In marketing and sales, they are used to better segment customersAnalyze large amounts of textual data (reviews, queries, social media), personalize messages, and discover opportunities that would otherwise go unnoticed among thousands of interactions.

This impact on the work environment is reminiscent of that of industrial robots in manufacturing: some monotonous work is reduced, job profiles are transformed, and new functions focused on [the following] emerge. design, monitor and integrate AI systems in existing processes.

Future of LLMs: Multimodality and greater capabilities

The evolution of LLMs points towards increasingly more models multimodalcapable of processing not only text, but also images, audio, and even video in an integrated way. In this way, a single system could understand a conversation, analyze a scanned document, interpret a graph, and reason about all of it simultaneously.

Some models are already being trained with combinations of text, audio, and video, opening the door to advanced applications in fields such as autonomous vehiclesrobotics or enhanced personal assistants, which “see” and “hear” as well as read.

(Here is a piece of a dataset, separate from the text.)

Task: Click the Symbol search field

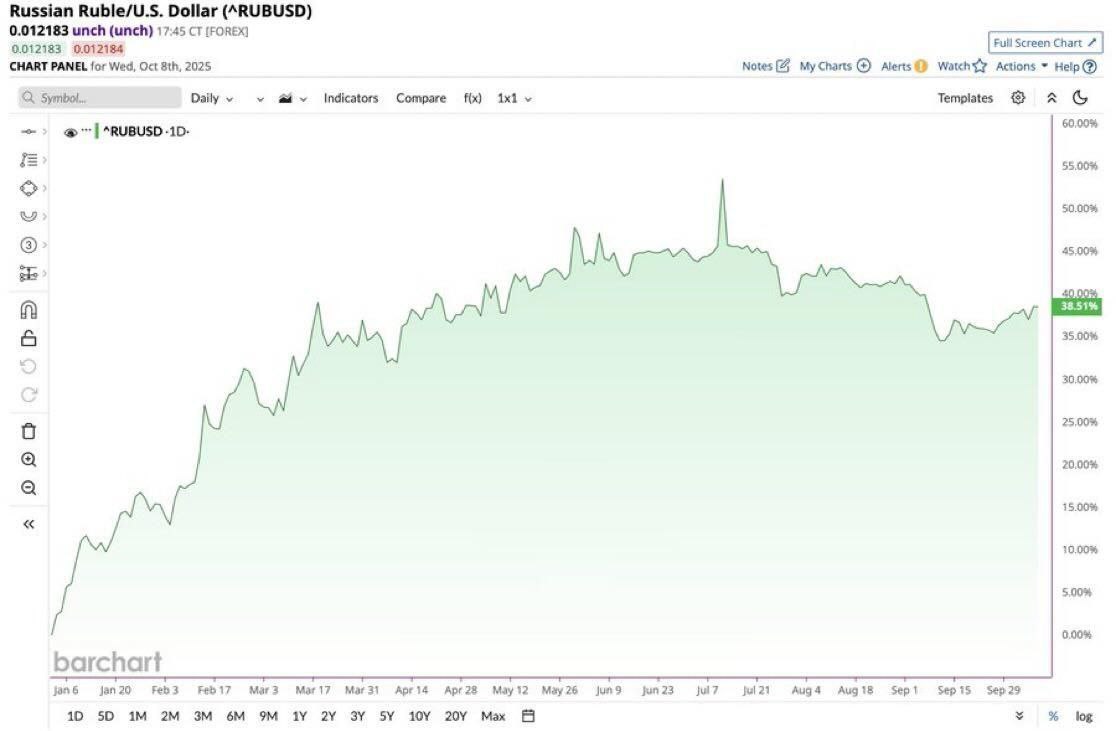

As training techniques are refined, LLMs are expected to improve in accuracy, bias reduction, and handling of up-to-date informationincorporating external verification mechanisms and controlled access to real-time data sources.

We will also see a consolidation of hybrid models: combinations of high-performance closed models to specialized open models and local tools that allow maintaining privacy and control over the most sensitive data.

In short, LLMs are transitioning from a flashy novelty to becoming a basic productivity infrastructureThis applies to both individuals and businesses. Understanding what they can do, how they work, and what their limitations are is key to leveraging them effectively without delegating more than they can realistically handle.